According to the workers, if they got sick on the job they were denied medical treatment. Exposed to extreme cold on a job in Missouri, one worker's skin grafts began to ooze and peel off. When he asked for medical help he was called a "sorry ass chicken shit mother fucker" by his GE supervisor and ordered to get back to work. According to another crew member, while working at high altitude in the winter, he suffered a seizure due to hypothermia and almost fell to his death because his supervisor had denied him a break to warm up. When he was taken down by his crew mates, the supervisor refused to call for medical help. When a plant worked called an ambulance, the GE supervisor said "I don't care what happens to that nigger."

According to the plaintiff's lawyer Daniela Nanau, a senior attorney at the Law Offices of Joshua Friedman in New York:

The racial abuse went way beyond slurs. One of the victims suffered a nervous breakdown, was hospitalized as a result, and has not been able to work since. None of our clients, who worked their whole lives in Monroeville, AL, had ever experienced anything like this before. The most powerful industrial organization on the planet took advantage of their poverty, lack of education and opportunity. When they complained, they were sent home by their GE supervisor. Written complaints to his manager were literally forgotten.

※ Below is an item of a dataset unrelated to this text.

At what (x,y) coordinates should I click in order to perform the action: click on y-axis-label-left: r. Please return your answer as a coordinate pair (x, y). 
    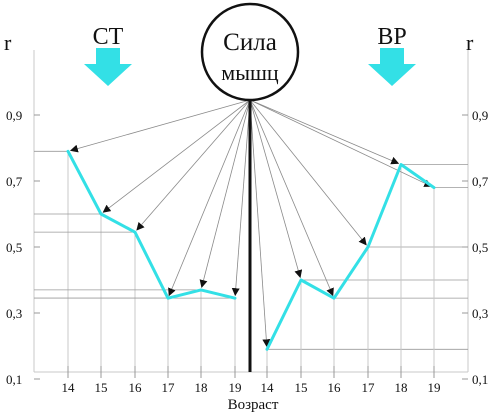
    Looking at the image, I should click on (8, 42).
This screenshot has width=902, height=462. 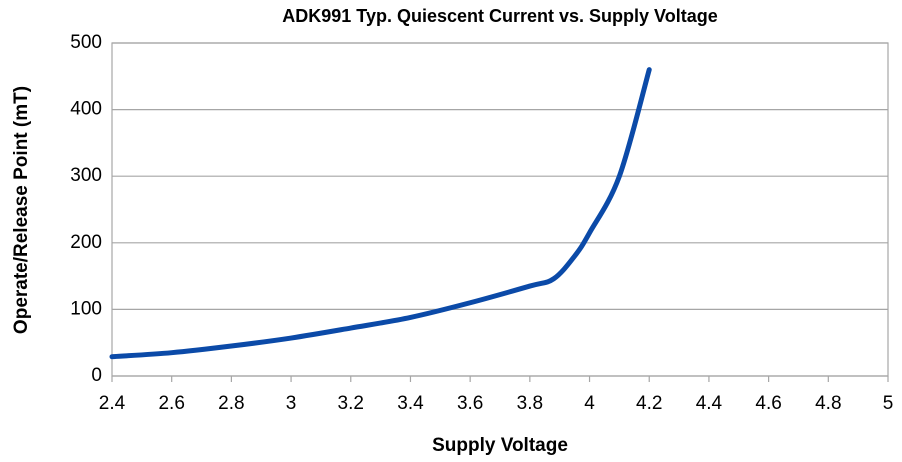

Despite these and other damning claims, GE's fighting hard to block their "green" baghouse workers from having their day in court. This is evidence enough to expose GE's "Ecoimagination" as a mere marketing gimmick to lure us into forgetting that this the same company responsible for creating at least 78 Superfund sites and whose former CEO famously claimed that "PCBs do not pose adverse health risks."

The best thing that could happen to American workers would be the creation of massive employment converting America to a low-carbon economy. There is the potential to create millions of jobs, and they can be designed to be good jobs with security, decent pay, and good working conditions. But the support for the whole green jobs effort will be undermined if corporations are allowed to make it into "EcoMagination" writ large.

The abuses suffered by GE's "green" workers confirm our worst fears that there's little guarantee so far that green jobs are going to be good jobs. What are now touted as green jobs can all too easily instead be minimum wage jobs with poor working conditions without job security or benefits.

Those of us in the labor, environmental and civil rights movements need to come together to demand that, at minimum, green jobs programs have specific requirements for labor rights and standards with monitoring and enforcement mechanisms. We need to demand that hard-fought civil rights are respected. We need to demand corporations that are repeated violators of labor rights and standards should be banned from receiving green jobs funding. [For more on turning green jobs into good jobs, click here]

Otherwise, if we leave it up to the GE's of the world, the new green economy is going to be little more that a green-collar sweatshop.